Dataset extract
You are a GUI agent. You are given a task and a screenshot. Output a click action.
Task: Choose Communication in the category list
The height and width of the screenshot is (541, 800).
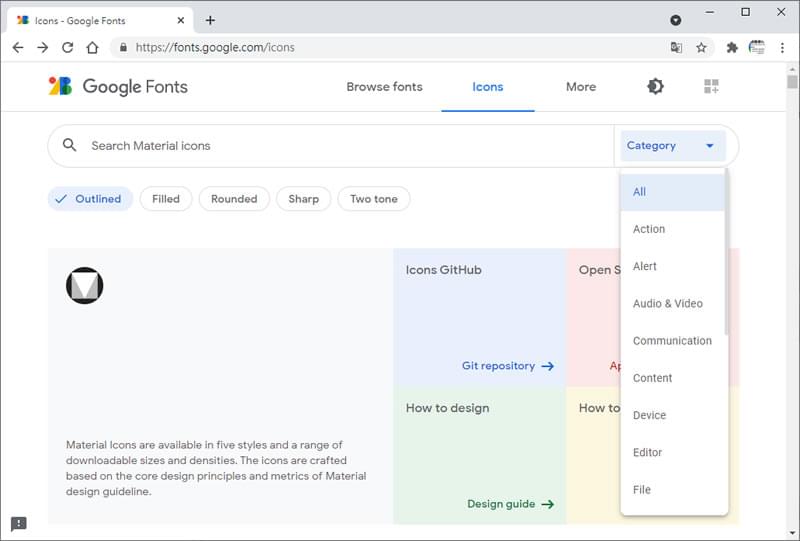pos(672,340)
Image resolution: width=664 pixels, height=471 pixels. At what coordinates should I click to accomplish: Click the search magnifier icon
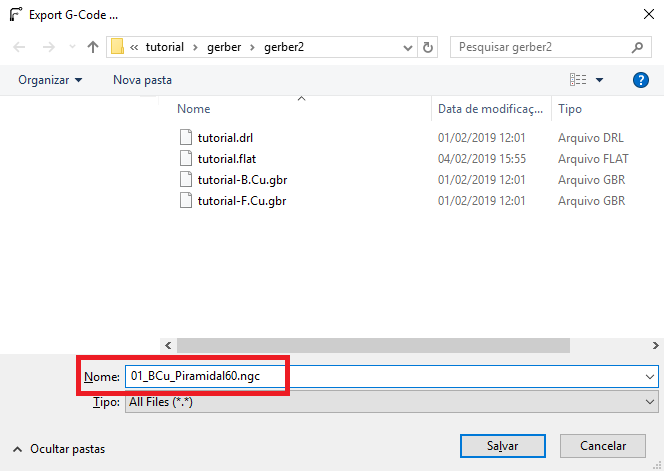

What the task asks
Could you output every entry exactly as written, skipping the pictures?

Written answer
You are a GUI agent. You are given a task and a screenshot. Output a click action.
Task: Choose Communication in the category list
The height and width of the screenshot is (541, 800).
pos(672,340)
Image resolution: width=664 pixels, height=471 pixels. At what coordinates should I click to accomplish: Click the search magnifier icon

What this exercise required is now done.